2–I had a terrible thirst. I had a penchant for the “Real Thing” and I drank a lot of it every day. Not diet either.
3–I was suffering from this all over weakness. I didn’t have any strength whatsoever. I could no longer lift groceries or my kid, and when I was young, I was very strong.
4–I was also so tired. I was tired in places that I didn’t know could be tired. I put that down to being a wife and mother and full-time graduate student.
5– I had also developed severe motion sickness and vertigo. I had always had trouble with heights, so that wasn’t new, but, it was becoming much worse than it had ever been before to the point of limiting activity.
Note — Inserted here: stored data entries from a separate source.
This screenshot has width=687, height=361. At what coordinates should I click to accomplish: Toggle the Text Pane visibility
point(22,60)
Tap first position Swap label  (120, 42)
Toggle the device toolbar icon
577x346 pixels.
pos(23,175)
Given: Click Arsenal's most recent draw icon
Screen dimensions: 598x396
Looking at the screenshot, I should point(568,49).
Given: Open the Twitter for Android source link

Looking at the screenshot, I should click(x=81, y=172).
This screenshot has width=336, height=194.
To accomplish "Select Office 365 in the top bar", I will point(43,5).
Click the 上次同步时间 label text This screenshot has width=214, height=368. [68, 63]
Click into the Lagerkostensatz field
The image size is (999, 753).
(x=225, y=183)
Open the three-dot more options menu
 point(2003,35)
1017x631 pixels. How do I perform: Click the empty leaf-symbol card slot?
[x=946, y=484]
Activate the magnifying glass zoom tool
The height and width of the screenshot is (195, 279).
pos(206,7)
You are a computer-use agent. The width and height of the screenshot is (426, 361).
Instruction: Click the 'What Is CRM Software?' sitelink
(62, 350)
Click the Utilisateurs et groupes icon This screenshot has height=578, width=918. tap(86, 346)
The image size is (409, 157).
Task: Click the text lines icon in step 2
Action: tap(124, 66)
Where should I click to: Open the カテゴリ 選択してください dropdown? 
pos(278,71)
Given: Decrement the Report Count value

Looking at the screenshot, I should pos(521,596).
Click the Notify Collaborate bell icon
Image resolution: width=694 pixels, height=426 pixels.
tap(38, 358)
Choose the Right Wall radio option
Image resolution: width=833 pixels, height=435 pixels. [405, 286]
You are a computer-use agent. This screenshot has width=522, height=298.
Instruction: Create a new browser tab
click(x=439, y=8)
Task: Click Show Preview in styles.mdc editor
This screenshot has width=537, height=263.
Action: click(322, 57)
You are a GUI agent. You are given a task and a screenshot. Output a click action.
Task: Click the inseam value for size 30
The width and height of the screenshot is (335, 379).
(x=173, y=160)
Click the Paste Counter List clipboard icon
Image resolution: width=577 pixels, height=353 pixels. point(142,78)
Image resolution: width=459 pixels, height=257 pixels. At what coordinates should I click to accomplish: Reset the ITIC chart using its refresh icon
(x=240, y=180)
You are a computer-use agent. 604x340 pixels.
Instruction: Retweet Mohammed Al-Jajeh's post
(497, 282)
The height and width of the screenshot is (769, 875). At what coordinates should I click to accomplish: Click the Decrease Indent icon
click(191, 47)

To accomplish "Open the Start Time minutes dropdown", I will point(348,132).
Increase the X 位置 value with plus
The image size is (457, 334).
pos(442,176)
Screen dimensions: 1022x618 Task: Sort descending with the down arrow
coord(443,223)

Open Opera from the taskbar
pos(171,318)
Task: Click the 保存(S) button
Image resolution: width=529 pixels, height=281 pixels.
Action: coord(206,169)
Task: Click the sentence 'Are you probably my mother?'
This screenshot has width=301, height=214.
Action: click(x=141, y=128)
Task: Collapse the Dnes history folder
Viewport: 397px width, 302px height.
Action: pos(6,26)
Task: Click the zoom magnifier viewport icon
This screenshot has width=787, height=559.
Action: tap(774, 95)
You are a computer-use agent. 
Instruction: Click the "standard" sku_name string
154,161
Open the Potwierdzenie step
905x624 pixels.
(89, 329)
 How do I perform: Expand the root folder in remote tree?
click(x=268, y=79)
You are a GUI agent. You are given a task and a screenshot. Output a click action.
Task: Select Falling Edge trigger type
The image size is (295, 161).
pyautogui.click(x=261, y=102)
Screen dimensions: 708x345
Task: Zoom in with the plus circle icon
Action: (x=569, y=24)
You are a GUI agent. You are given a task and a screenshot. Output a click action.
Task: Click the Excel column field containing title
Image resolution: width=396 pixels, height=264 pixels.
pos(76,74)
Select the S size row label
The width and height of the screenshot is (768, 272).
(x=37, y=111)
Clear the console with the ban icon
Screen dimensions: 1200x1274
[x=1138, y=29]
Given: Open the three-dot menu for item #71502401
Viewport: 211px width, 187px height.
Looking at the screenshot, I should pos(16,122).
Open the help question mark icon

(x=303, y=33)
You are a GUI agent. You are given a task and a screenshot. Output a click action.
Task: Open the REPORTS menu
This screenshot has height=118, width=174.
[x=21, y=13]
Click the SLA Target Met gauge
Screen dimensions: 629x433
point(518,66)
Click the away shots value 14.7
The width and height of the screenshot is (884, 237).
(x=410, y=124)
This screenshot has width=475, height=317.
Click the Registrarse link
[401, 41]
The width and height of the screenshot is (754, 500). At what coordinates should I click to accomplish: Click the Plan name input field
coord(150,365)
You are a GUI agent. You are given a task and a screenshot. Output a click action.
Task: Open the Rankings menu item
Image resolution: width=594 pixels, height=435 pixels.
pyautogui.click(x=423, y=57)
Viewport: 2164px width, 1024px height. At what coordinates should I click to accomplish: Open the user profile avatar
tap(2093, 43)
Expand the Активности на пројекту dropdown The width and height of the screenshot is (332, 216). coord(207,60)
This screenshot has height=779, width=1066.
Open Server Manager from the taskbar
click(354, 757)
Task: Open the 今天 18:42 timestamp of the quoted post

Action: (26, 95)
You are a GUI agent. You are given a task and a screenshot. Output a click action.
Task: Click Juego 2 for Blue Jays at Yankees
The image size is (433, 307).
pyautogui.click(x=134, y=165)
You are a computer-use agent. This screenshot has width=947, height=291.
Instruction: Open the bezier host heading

The month before I went into the hospital, my little family went on a trip to see my parents where they were living in California. We took the Amtrak train west from Iowa, where both my then-husband and I were attending university, with our son. On the train, I first felt the motion sickness starting and I was miserable much of the time. When we took a driving tour of the Yosemite Valley, in the national park, I was nauseous nearly constantly. The motion sickness was something that I had never dealt with prior to this trip. I grew up in the East Tennessee mountains and learned to drive on switchback mountain two-lanes. Suddenly, those very kinds of roads that I loved so much were making me feel like I was on a small boat in high seas. Later, my mother would say that she thought I was going to die. Nearly did. I could not enjoy being in the beautiful mountains of the Yosemite because of the feeling that I was starting to fall into some dark pit, whether it was my stomach or a black hole that felt always by my side sucking me into its grip. Before this trip, I cannot say how long I had been feeling ill. It’s not something that I can put a finger on in any way. So, this may have been coming on for a very long time. The medical community has no way of gauging the length of disease prior to diagnosis, either, so precisely when my pancreas began to fail I’ll never know. I have my suspicions, though and I will meditate on that thinking later.